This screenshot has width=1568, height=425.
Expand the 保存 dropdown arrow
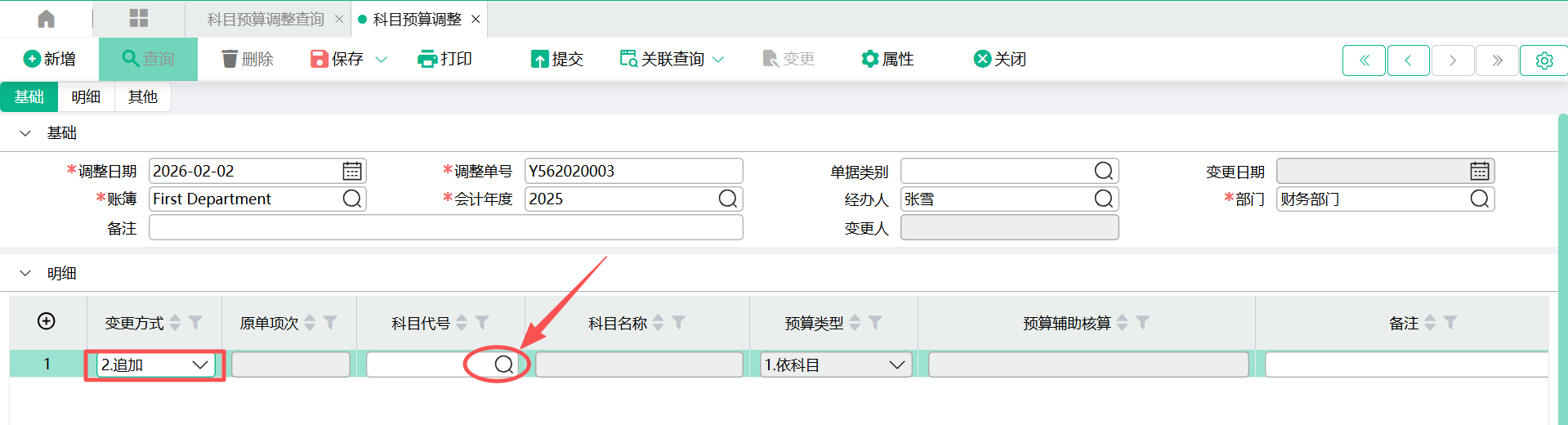381,60
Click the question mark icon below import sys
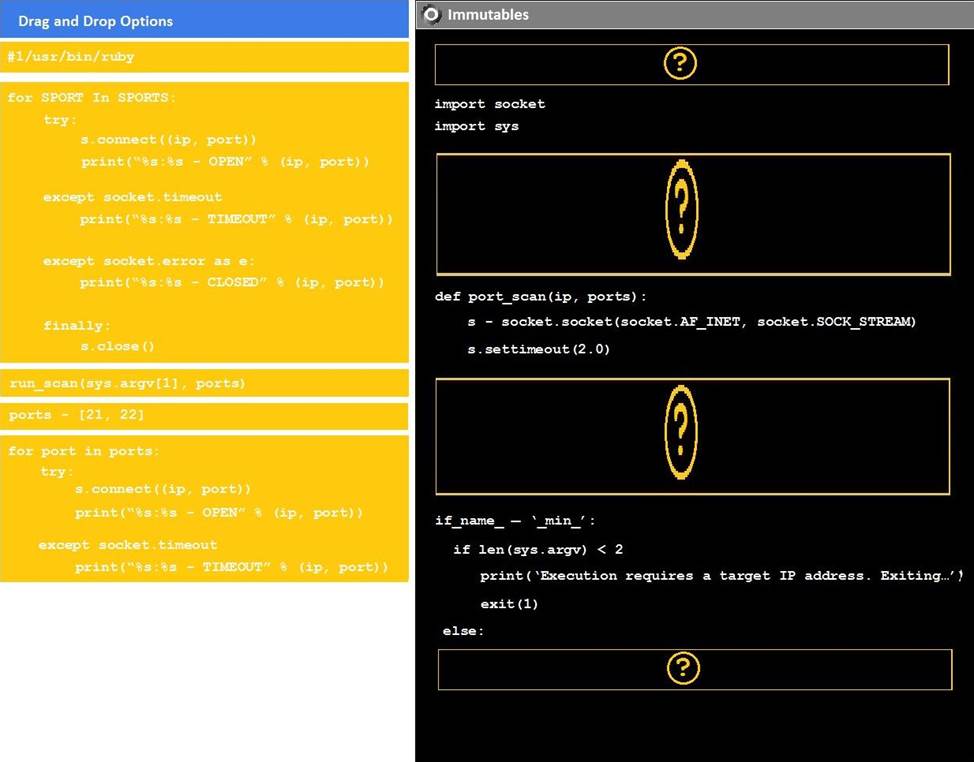The height and width of the screenshot is (762, 974). (x=681, y=209)
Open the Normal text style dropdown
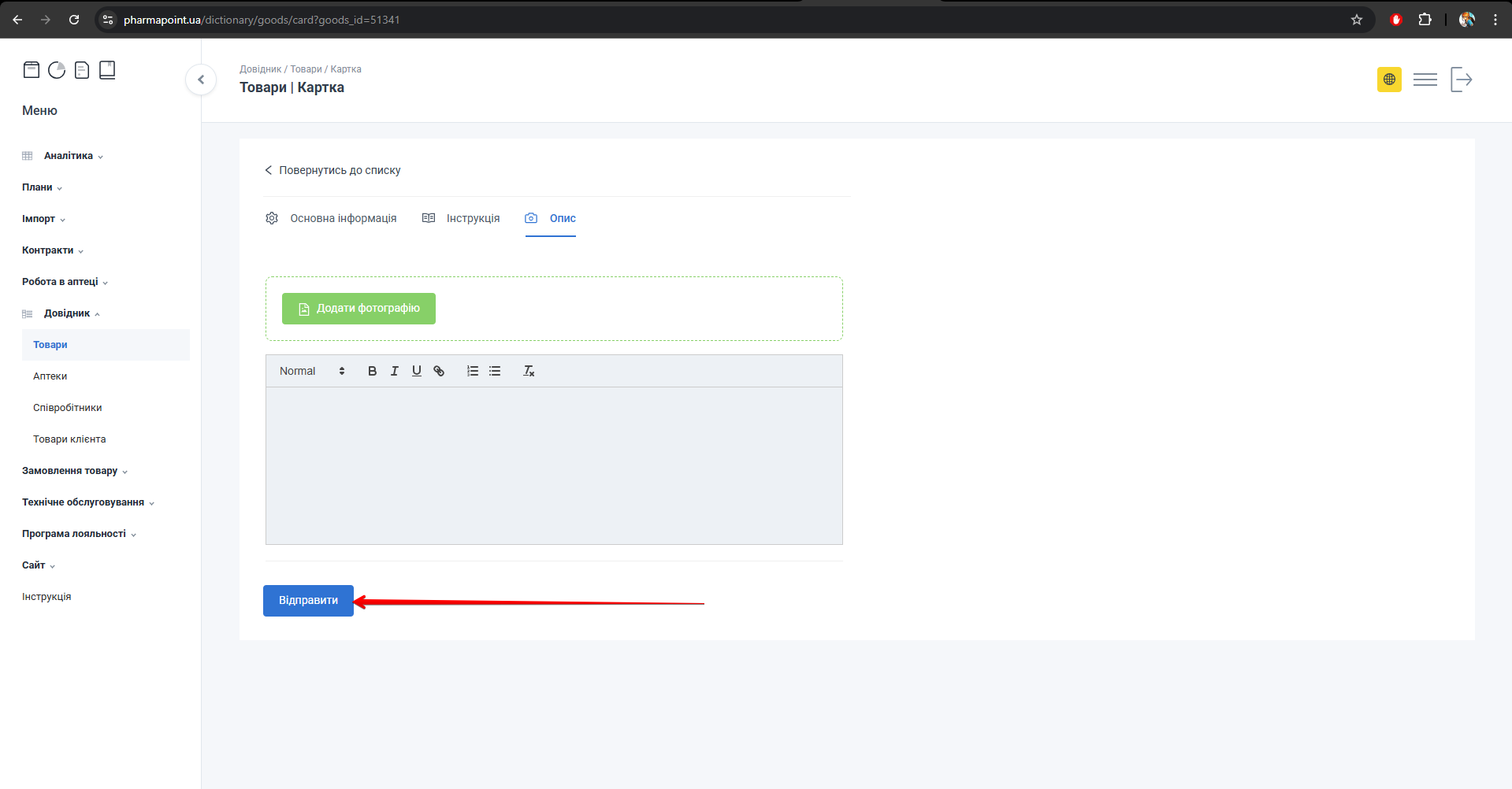 pos(312,371)
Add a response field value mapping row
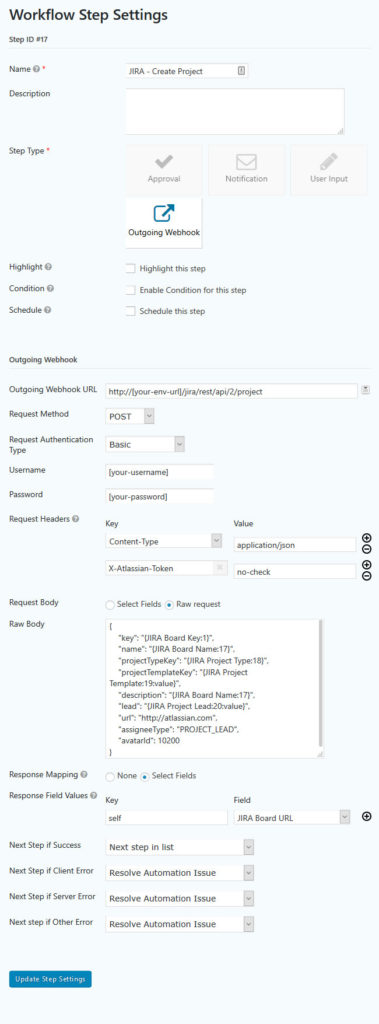 (x=367, y=816)
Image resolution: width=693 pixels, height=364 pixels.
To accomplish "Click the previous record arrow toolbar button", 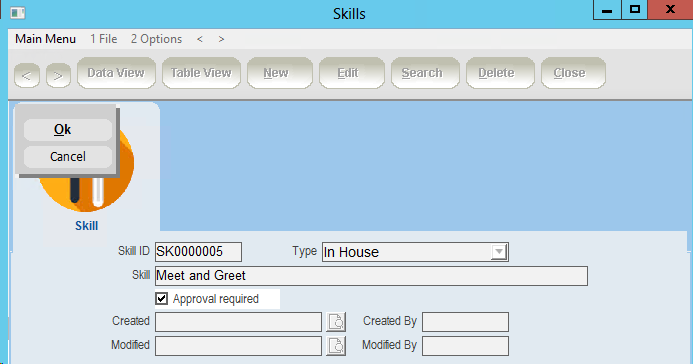I will [x=27, y=76].
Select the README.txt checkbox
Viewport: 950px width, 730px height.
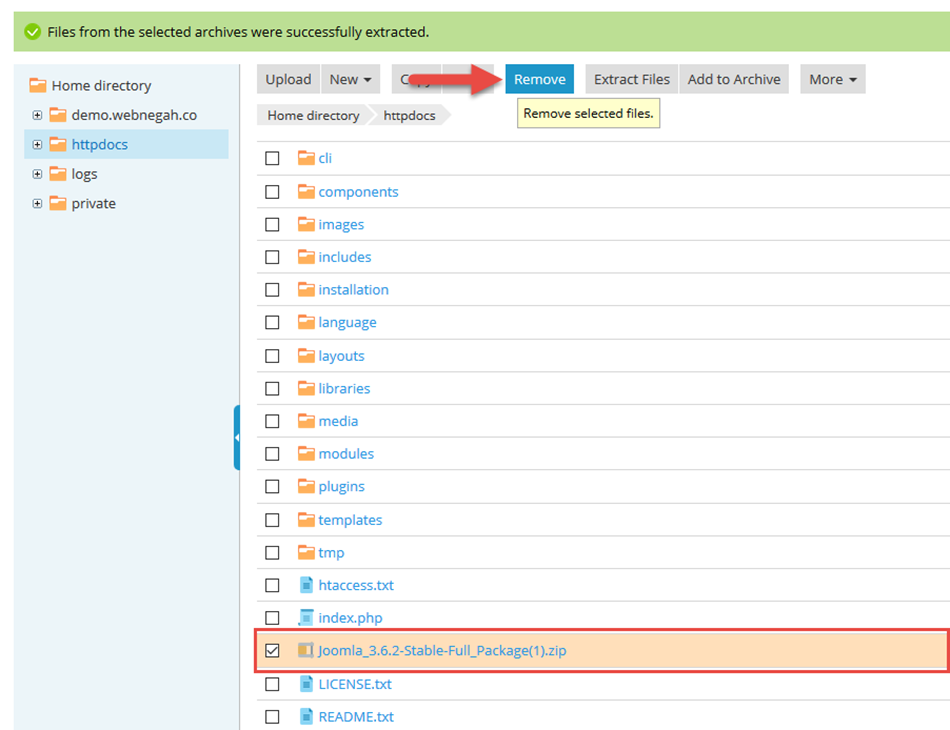(272, 717)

========

DESCRIPTION OF THE TASK: From the line that contains "Select the README.txt checkbox" through the last line of the listing, copy each line exactly; both end lines stay in, and pictures stay out.

RESULT BELOW:
Select the README.txt checkbox
Viewport: 950px width, 730px height.
(272, 717)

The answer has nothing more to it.